Kesehatan | 2 Juli 2021, 13:54 WIB
Kepala Badan Pengawas Obat dan Makanan (BPOM) Penny Lukito (Sumber: YouTube/Badan POM RI)

JAKARTA, KOMPAS.TV - Vaksin Moderna telah mendapatkan izin penggunaan darurat atau emergency use authorization (EUA) oleh Badan Pengawas Obat dan Makanan (BPOM).

Kepala Badan Pengawas Obat dan Makanan (BPOM) Penny Lukito mengungkapkan Vaksin Moderna dapat diberikan kepada individu yang memiliki komorbid atau penyakit penyerta.

"Jadi bisa diberikan pada populasi dengan komorbid berdasarkan hasil uji klinik fase 3, yaitu individu dengan penyakit paru kronis, jantung, obesitas berat, diabetes, penyakit liver hati, dan HIV," kata Penny dalam telekonferensi, Jumat (2/7/2021). 

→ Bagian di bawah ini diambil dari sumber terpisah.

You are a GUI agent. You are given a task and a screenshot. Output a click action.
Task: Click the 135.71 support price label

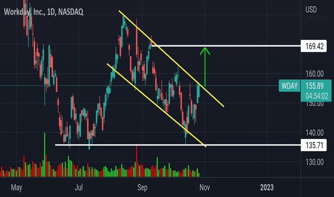point(315,145)
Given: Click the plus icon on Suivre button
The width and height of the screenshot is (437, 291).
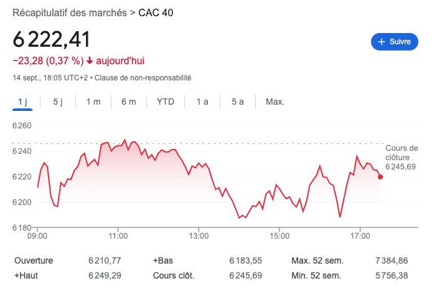Looking at the screenshot, I should click(x=382, y=42).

Menurut penjelasannya, Moderna merupakan vaksin yang digunakan untuk imunisasi dalam rangka pencegahan Covid-19 untuk orang berusia 18 tahun ke atas.

Vaksin ini diberikan secara injeksi intramuscular dosis 0,5 mililiter dengan dua kali penyuntikan dengan rentang waktu satu bulan.

Baca Juga: Kasus Covid-19 Tanpa Gejala di Ibu Hamil Tinggi, POGI Rekomendasi untuk Ikut Vaksin

"Data efikasi berdasarkan uji klinik fase 3, menunjukkan adanya 94,1 persen pada kelompok usia 18 sampai 65 tahun, dan 86,4 persen pada usia di atas 65 tahun," jelasnya. 

Berdasarkan hasil pengkajian, Penny menuturkan bahwa secara umum keamanan vaksin Moderna dapat ditoleransi, baik reaksi lokal maupun sistemik dengan tingkat keparahan grade 1 dan 2.

"Dengan kejadian paling sering adalah nyeri di tempat suntikan, kelelahan, sakit kepala, nyeri otot sendi. Kejadian ini umumnya didapatkan setelah penyuntikan kedua," tegas Penny. 

Sebelumnya BPOM juga telah menerbitkan EUA untuk 4 jenis vaksin lainnya. seperti Sinovac dari China, vaksin Sinovac produksi Bio Farma, vaksin AstraZeneca/Oxford, serta vaksin Sinopharm.